THE TASK: Write each entry out again, exactly as it is written.

MATERIALS PROVIDED:

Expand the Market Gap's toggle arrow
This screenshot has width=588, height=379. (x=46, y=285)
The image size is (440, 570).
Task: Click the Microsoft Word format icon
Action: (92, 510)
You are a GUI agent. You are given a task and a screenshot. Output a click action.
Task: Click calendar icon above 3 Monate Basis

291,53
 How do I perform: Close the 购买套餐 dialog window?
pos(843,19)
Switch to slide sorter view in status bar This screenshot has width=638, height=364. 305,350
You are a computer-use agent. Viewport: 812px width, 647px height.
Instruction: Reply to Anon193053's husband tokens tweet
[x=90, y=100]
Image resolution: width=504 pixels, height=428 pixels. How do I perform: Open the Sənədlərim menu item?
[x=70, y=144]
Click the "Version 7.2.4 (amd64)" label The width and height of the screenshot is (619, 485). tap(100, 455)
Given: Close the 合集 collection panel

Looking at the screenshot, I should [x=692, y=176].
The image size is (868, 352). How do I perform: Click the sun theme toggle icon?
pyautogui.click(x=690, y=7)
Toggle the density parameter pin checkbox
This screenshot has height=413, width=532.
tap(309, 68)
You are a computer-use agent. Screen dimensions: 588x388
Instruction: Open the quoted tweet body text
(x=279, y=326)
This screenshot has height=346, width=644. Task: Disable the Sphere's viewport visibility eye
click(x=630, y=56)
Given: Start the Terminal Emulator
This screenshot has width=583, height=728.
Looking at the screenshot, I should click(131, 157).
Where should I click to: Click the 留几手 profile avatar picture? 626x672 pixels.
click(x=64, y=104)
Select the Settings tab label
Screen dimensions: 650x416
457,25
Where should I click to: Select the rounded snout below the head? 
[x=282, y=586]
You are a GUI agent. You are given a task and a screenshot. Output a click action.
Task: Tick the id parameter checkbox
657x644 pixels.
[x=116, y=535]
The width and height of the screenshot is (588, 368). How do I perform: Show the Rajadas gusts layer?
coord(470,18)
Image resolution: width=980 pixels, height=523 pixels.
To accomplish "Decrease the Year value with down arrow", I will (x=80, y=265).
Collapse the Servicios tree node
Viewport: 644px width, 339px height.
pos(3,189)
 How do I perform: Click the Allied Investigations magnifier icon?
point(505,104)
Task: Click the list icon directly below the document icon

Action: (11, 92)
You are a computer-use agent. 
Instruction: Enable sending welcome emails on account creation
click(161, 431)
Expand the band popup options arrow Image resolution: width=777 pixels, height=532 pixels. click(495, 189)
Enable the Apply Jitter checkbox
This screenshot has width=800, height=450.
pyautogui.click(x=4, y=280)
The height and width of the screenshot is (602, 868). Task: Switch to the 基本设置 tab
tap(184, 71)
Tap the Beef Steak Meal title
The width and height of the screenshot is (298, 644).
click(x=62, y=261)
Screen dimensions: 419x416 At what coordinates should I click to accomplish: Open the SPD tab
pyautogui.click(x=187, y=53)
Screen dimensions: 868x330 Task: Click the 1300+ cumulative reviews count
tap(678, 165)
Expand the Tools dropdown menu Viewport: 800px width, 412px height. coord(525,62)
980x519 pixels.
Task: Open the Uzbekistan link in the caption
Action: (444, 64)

EXPECTED OUTPUT:
Expand the Market Gap's toggle arrow
This screenshot has width=588, height=379. (x=46, y=285)
The image size is (440, 570).
Task: Click the Microsoft Word format icon
Action: (92, 510)
You are a GUI agent. You are given a task and a screenshot. Output a click action.
Task: Click calendar icon above 3 Monate Basis

291,53
 How do I perform: Close the 购买套餐 dialog window?
pos(843,19)
Switch to slide sorter view in status bar This screenshot has width=638, height=364. 305,350
You are a computer-use agent. Viewport: 812px width, 647px height.
Instruction: Reply to Anon193053's husband tokens tweet
[x=90, y=100]
Image resolution: width=504 pixels, height=428 pixels. How do I perform: Open the Sənədlərim menu item?
[x=70, y=144]
Click the "Version 7.2.4 (amd64)" label The width and height of the screenshot is (619, 485). tap(100, 455)
Given: Close the 合集 collection panel

Looking at the screenshot, I should [x=692, y=176].
The image size is (868, 352). How do I perform: Click the sun theme toggle icon?
pyautogui.click(x=690, y=7)
Toggle the density parameter pin checkbox
This screenshot has height=413, width=532.
tap(309, 68)
You are a computer-use agent. Screen dimensions: 588x388
Instruction: Open the quoted tweet body text
(x=279, y=326)
This screenshot has height=346, width=644. Task: Disable the Sphere's viewport visibility eye
click(x=630, y=56)
Given: Start the Terminal Emulator
This screenshot has width=583, height=728.
Looking at the screenshot, I should click(131, 157).
Where should I click to: Click the 留几手 profile avatar picture? 626x672 pixels.
click(x=64, y=104)
Select the Settings tab label
Screen dimensions: 650x416
457,25
Where should I click to: Select the rounded snout below the head? 
[x=282, y=586]
You are a GUI agent. You are given a task and a screenshot. Output a click action.
Task: Tick the id parameter checkbox
657x644 pixels.
[x=116, y=535]
The width and height of the screenshot is (588, 368). How do I perform: Show the Rajadas gusts layer?
coord(470,18)
Image resolution: width=980 pixels, height=523 pixels.
To accomplish "Decrease the Year value with down arrow", I will (x=80, y=265).
Collapse the Servicios tree node
Viewport: 644px width, 339px height.
pos(3,189)
 How do I perform: Click the Allied Investigations magnifier icon?
point(505,104)
Task: Click the list icon directly below the document icon

Action: (11, 92)
You are a computer-use agent. 
Instruction: Enable sending welcome emails on account creation
click(161, 431)
Expand the band popup options arrow Image resolution: width=777 pixels, height=532 pixels. click(495, 189)
Enable the Apply Jitter checkbox
This screenshot has width=800, height=450.
pyautogui.click(x=4, y=280)
The height and width of the screenshot is (602, 868). Task: Switch to the 基本设置 tab
tap(184, 71)
Tap the Beef Steak Meal title
The width and height of the screenshot is (298, 644).
click(x=62, y=261)
Screen dimensions: 419x416 At what coordinates should I click to accomplish: Open the SPD tab
pyautogui.click(x=187, y=53)
Screen dimensions: 868x330 Task: Click the 1300+ cumulative reviews count
tap(678, 165)
Expand the Tools dropdown menu Viewport: 800px width, 412px height. coord(525,62)
980x519 pixels.
Task: Open the Uzbekistan link in the caption
Action: (444, 64)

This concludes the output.